Así andan diciendo los viejos: para que no siempre andemos gimiendo, para que no estemos llenos de tristeza, el señor nos dio a los hombres la risa, el sueño, los alimentos, nuestra fuerza y nuestra robustez y finalmente el acto sexual, por el cual se siembra gente.
Todo esto embriaga la vida en la tierra, de modo que no andemos siempre gimiendo. Pero, aun cuando así fuera, si saliera verdad que sólo se sufre, si así son las cosas en la tierra ¿Acaso por esto se ha de estar siempre con miedo? ¿Hay que estar siempre temiendo? ¿Habrá que vivir llorando?
Por qué se vive en la tierra, hay en ella señores, hay mando, hay nobleza, águilas y tigres. ¿Y quién anda diciendo siempre que así es en la tierra? ¿Quién anda tratando de darse muerte? Hay afán, hay vida, hay lucha, hay trabajo….
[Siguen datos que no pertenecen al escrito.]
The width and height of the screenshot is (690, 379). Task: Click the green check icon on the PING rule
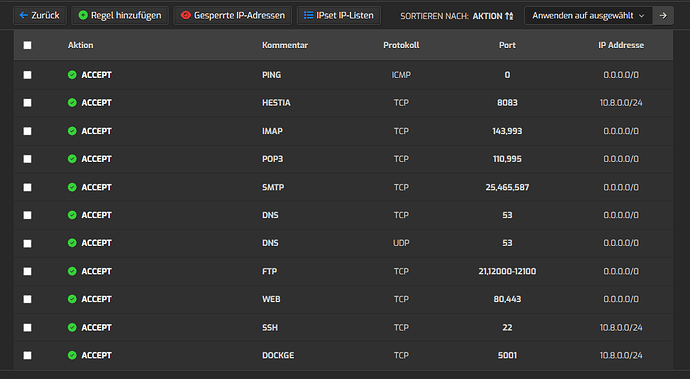(72, 75)
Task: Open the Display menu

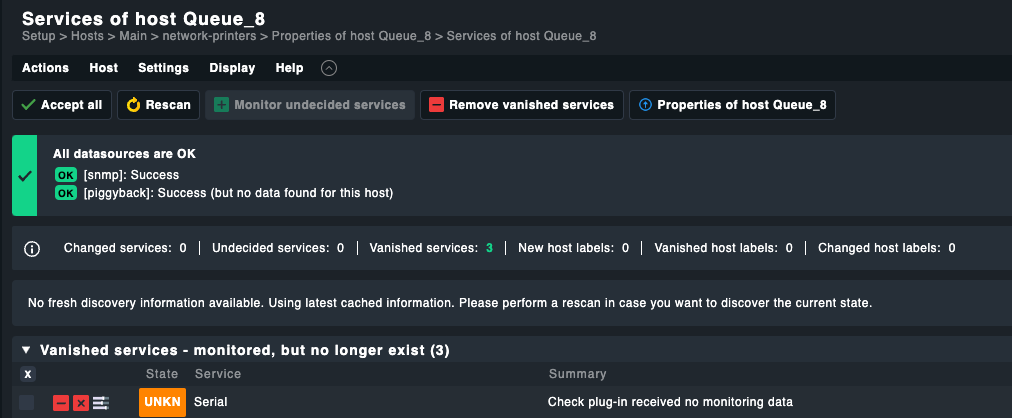Action: 232,68
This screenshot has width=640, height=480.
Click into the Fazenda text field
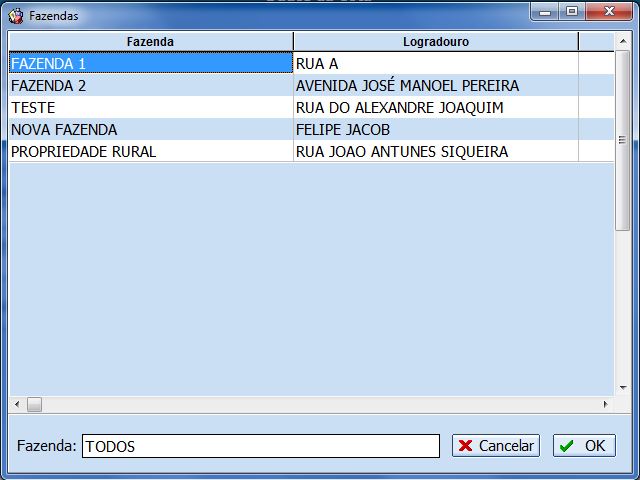260,446
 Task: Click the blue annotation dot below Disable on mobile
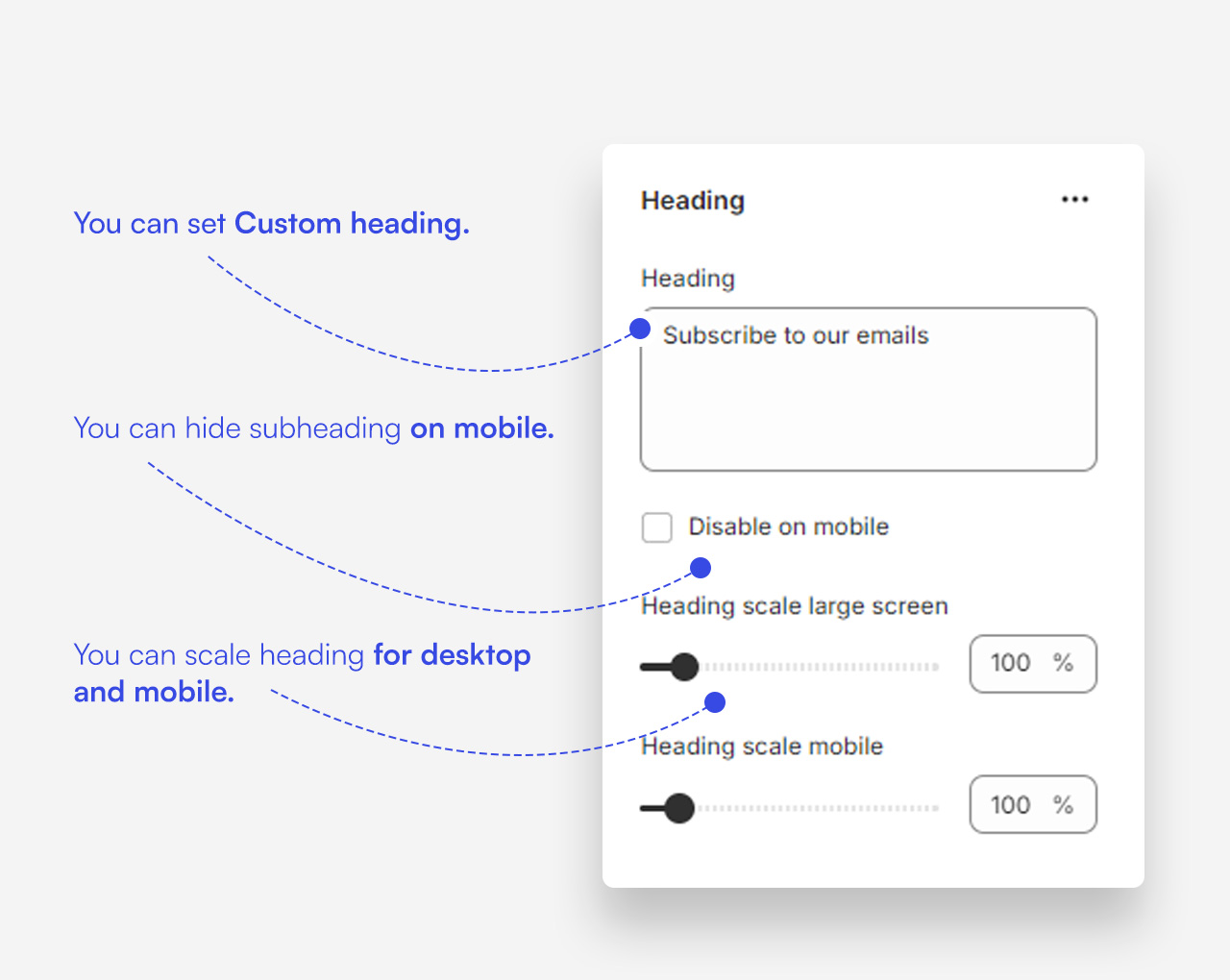[701, 568]
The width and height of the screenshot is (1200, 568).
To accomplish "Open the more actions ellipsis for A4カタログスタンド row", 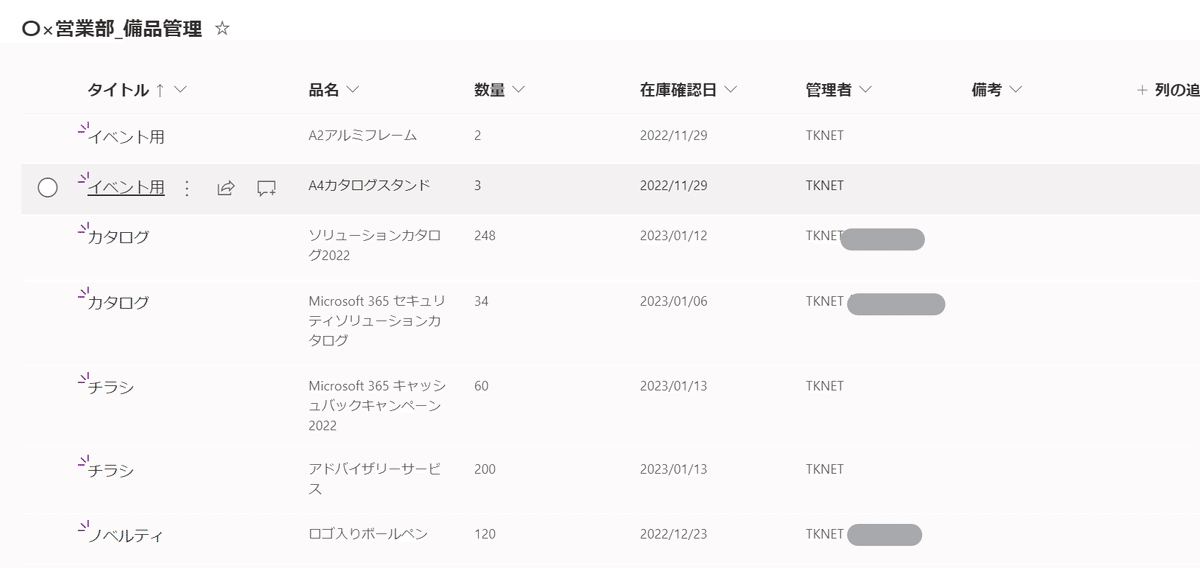I will [186, 188].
En los días festivos del calendario, las danzas le hacían revivir los días dichosos de su vida. Cuando los cantores declamaban historias sagradas, acompañado de la música del caparazón de tortuga, del murmullo de los caracoles y las alegres melodías de las flautas. Los hombres danzaban como dioses, ellos se hacían presentes a través de las máscaras y las inspiradas palabras de los danzantes, por instantes se liberaron de la tierra y se convertían en dioses. Sus cuerpos se recubrían con pieles de animales, penachos de plumas de quetzales cubrían sus cabellos. Sus cuerpos y movimientos recordaban la caza de animales y las guerras floridas.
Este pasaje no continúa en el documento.